Transactions covered.  The proposed rules use a principles-based approach, requiring disclosure of whether a company permits employees or directors to purchase certain enumerated financial instruments, including prepaid variable forward contracts, equity swaps, collars and exchange funds, or otherwise engage in any other type of transactions that may have the same hedging effect or establish downside price protection.

A proposed instruction to Item 407(i) clarifies that the company must disclose which categories of transactions it permits and which categories it prohibits, noting that a company may, if true, disclose that it prohibits or permits particular categories and permits or prohibits, respectively, all other hedging transactions.  If a company either prohibits all hedging transactions or permits all such transactions, the company is not required to identify certain categories.  A company that permits hedging transactions would be required to provide sufficient detail to explain the scope of such permitted transactions.

Equity securities.  The proposed rules apply to equity securities issued by the company and its parents, subsidiaries or subsidiaries of the company’s parents that are listed on a national securities exchange or otherwise registered under Section 12 of the Exchange Act.  The proposed disclosure would apply to the hedging of equity securities that were granted as compensation and securities otherwise held, directly or indirectly, by the employee or director.

Persons covered.  The proposed rules apply to hedging transactions conducted by any employee or director of the company, or any of their designees.  Employee is interpreted to include everyone employed by the company, including officers.

Companies subject to proposed rules.  The proposed rules apply to companies with securities registered under Section 12 of the Exchange Act, including smaller reporting companies, emerging growth companies and listed closed-end investment companies.  Foreign private issuers and other types of registered investment companies are excluded from the proposed rules. 

Manner and location of disclosure.  While the Dodd-Frank Act called for disclosure in any proxy or consent solicitation material relating to an annual meeting, the scope of the proposed rules is more expansive and would require disclosure in proxy or consent solicitation materials or information statements if action is to be taken with respect to the election of directors, without regard to whether at an annual or special meeting of shareholders or in connection with an action by written consent.  The proposed disclosures will not be deemed incorporated by reference into any filing under the Securities Act, the Exchange Act or the Investment Company Act, unless specifically incorporated by reference.

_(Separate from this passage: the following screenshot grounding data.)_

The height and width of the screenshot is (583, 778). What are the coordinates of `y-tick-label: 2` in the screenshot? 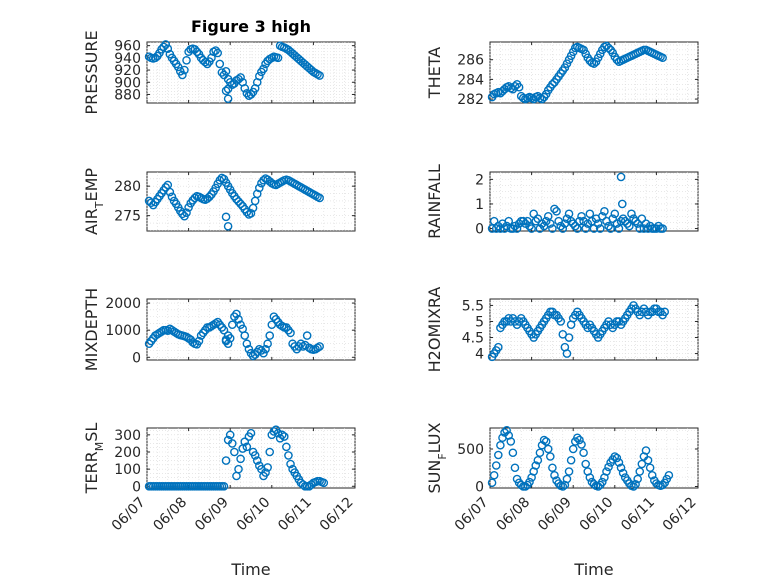 It's located at (480, 180).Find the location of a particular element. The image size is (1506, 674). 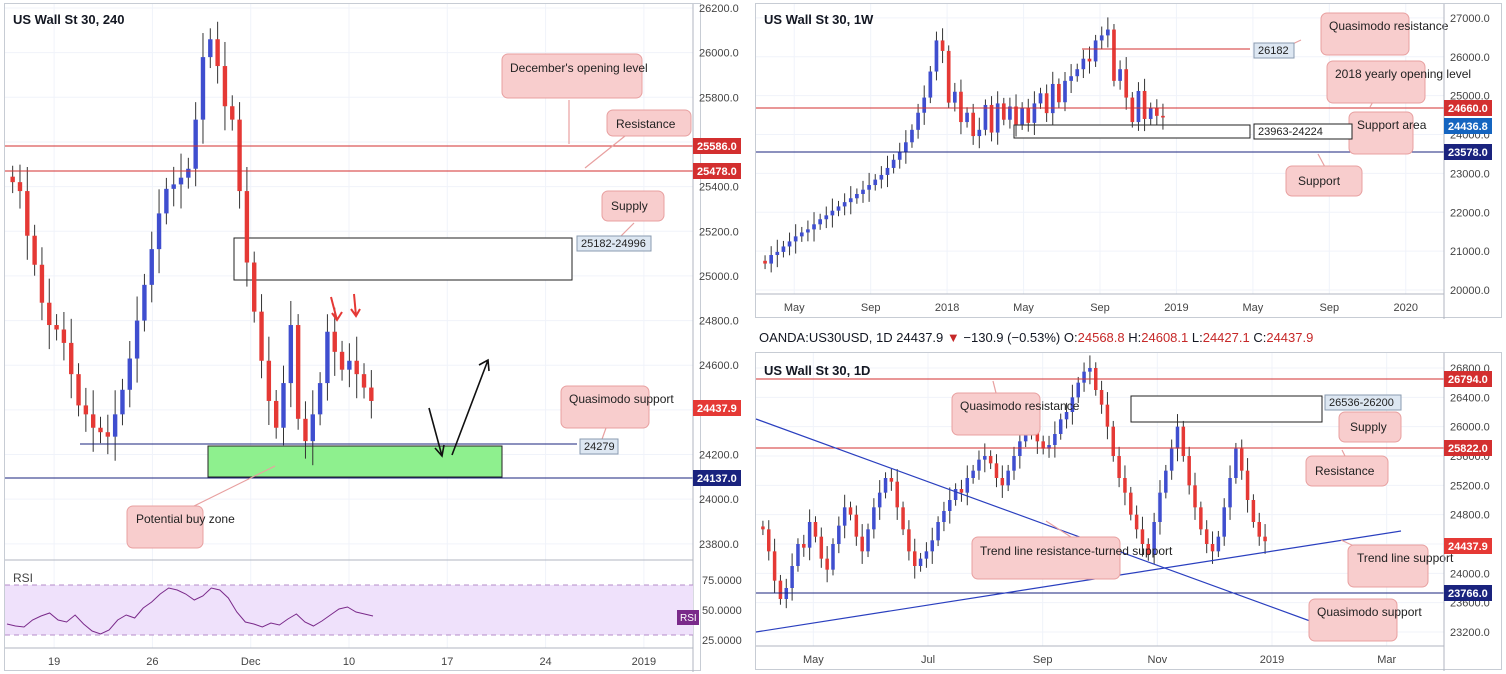

svg-text: Support is located at coordinates (1320, 181).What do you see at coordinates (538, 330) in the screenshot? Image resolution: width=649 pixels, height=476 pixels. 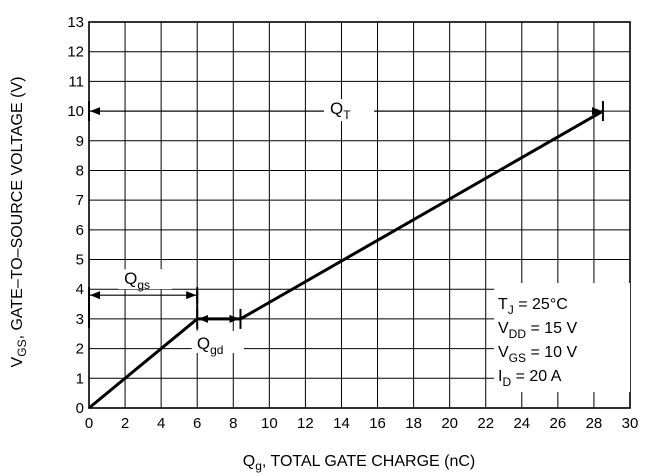 I see `condition-line: VDD = 15 V` at bounding box center [538, 330].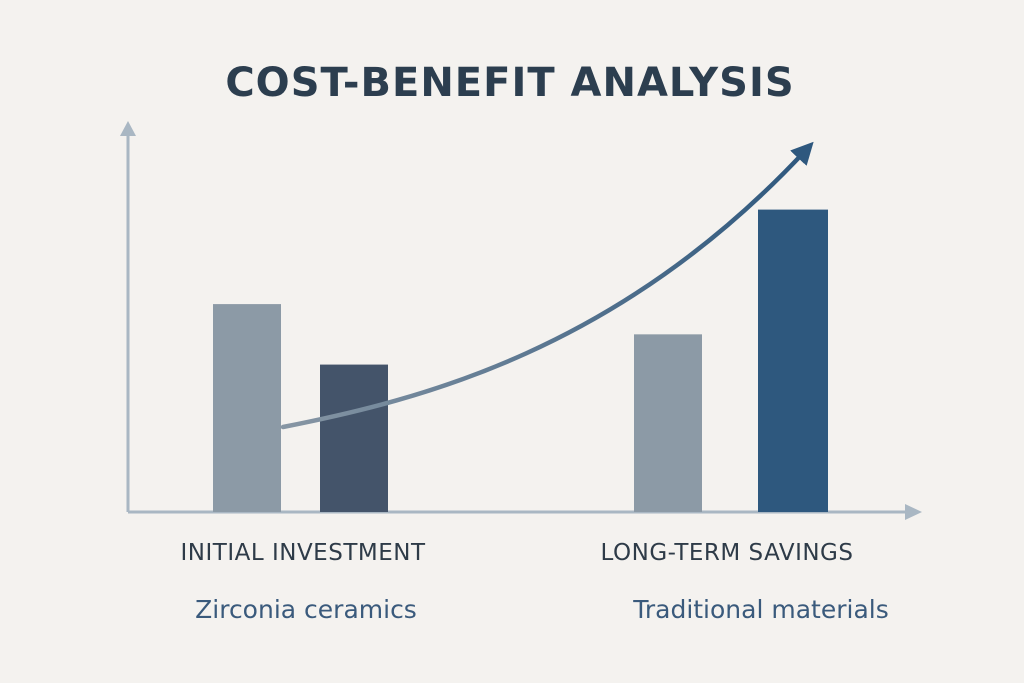  I want to click on x-axis-arrow-icon, so click(914, 512).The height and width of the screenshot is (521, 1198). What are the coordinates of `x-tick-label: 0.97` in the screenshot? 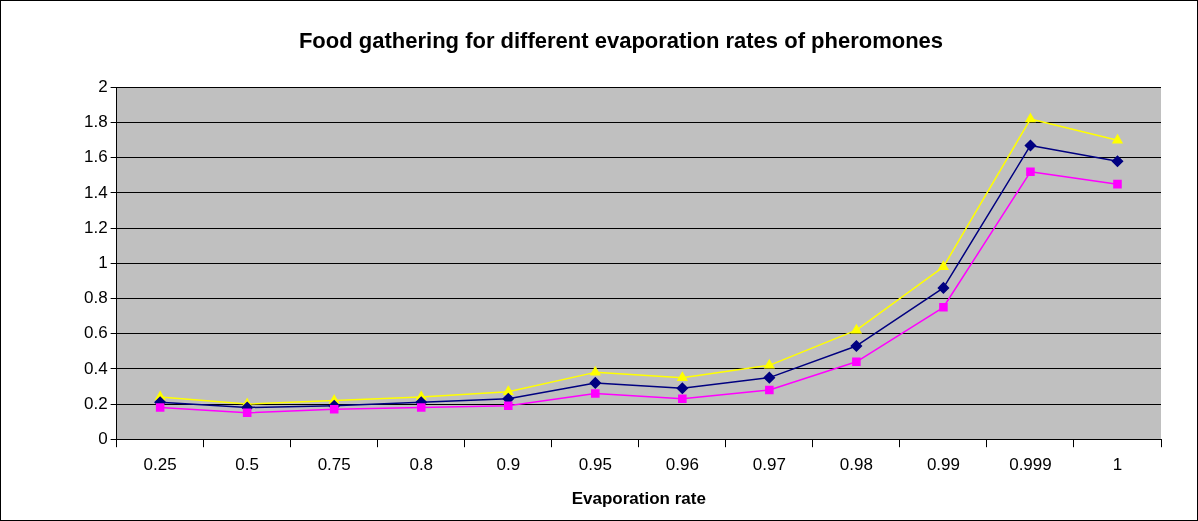 It's located at (769, 465).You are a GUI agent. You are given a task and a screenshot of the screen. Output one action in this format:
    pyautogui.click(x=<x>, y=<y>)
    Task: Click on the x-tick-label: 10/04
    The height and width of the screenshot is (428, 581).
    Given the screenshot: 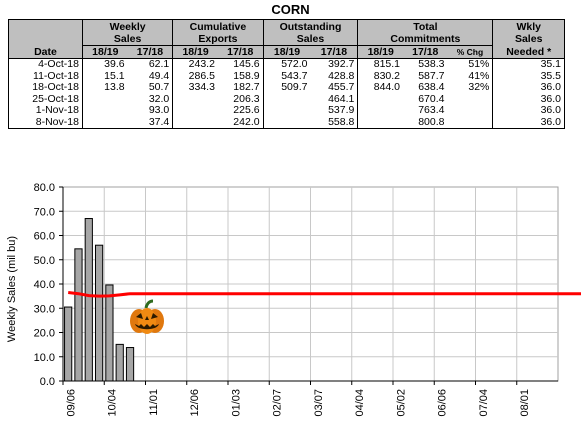 What is the action you would take?
    pyautogui.click(x=113, y=403)
    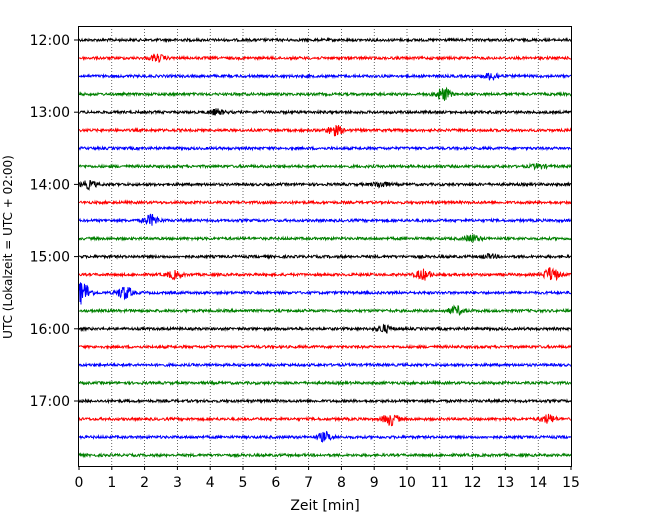 The image size is (650, 520). Describe the element at coordinates (440, 483) in the screenshot. I see `x-tick-label: 11` at that location.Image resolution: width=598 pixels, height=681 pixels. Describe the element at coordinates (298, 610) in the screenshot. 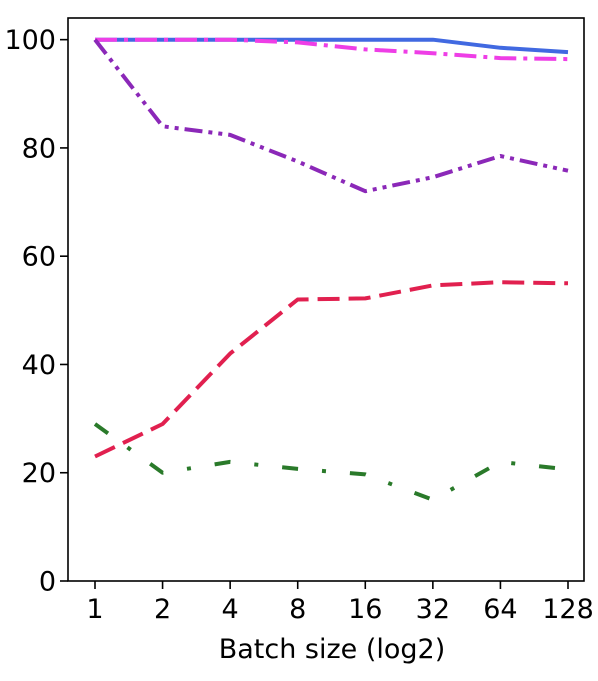

I see `x-tick-label-8: 8` at that location.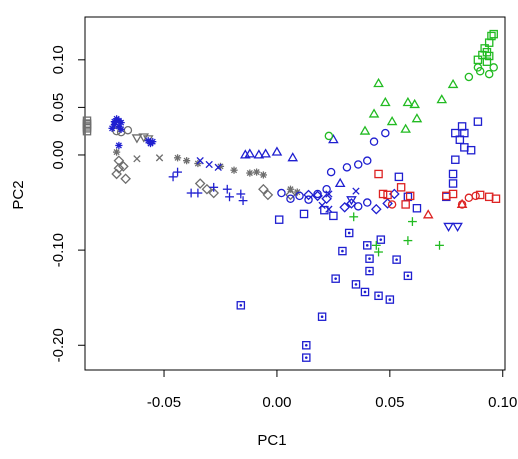 The width and height of the screenshot is (518, 459). I want to click on x-tick-label: 0.10, so click(502, 402).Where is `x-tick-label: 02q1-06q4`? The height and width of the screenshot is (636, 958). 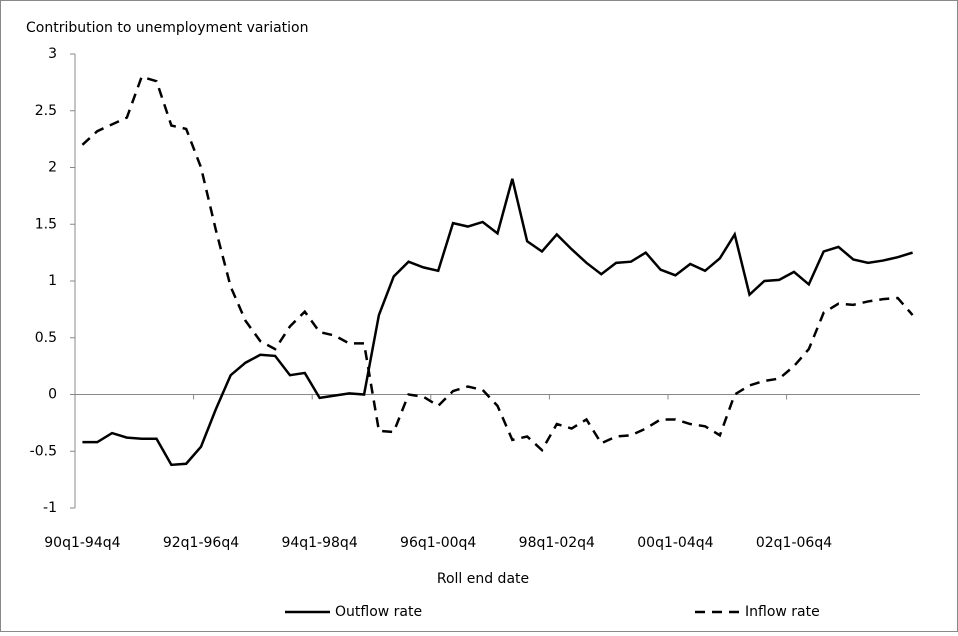
x-tick-label: 02q1-06q4 is located at coordinates (794, 543).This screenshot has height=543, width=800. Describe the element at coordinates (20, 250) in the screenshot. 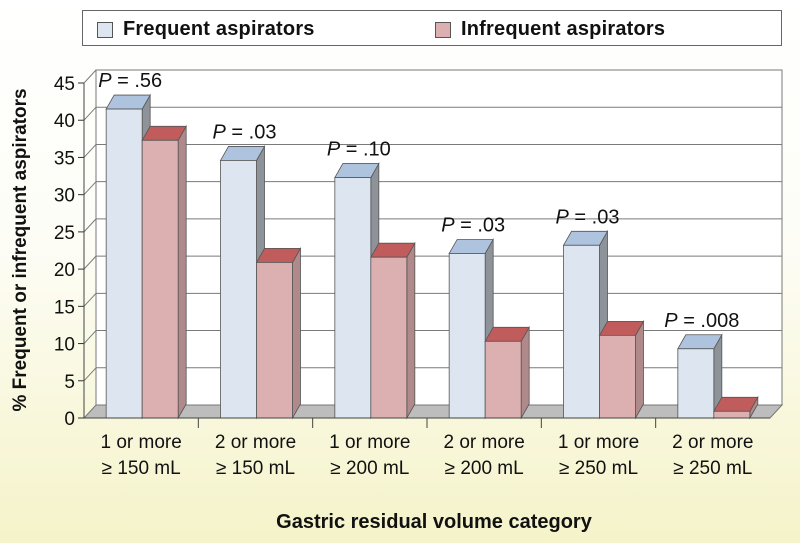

Public companies, other than smaller reporting companies, emerging growth companies, registered investment companies and foreign private issuers, are already required to disclose in the CD&A section of their proxy statements any company policies on hedging by their named executive officers, if material.  To avoid potentially duplicative disclosure, the proposed rules would allow companies to cross-reference the information disclosed pursuant to proposed Item 407(i) to the extent it satisfies the CD&A disclosure requirement.

Company Considerations

With the negative light that ISS and Glass Lewis have cast on hedging (and pledging) by executive officers, an increasing number of companies already have adopted policies that prohibit hedging and, pursuant to existing CD&A requirements, disclosed such policies in their proxy statements. 

While it is unclear what the final rules may look like or when they may take effect (in no event would final rules apply to the 2015 proxy season), companies should consider the additional proposed disclosure requirements in connection with any review of their existing hedging policies or any determination to adopt a hedging policy.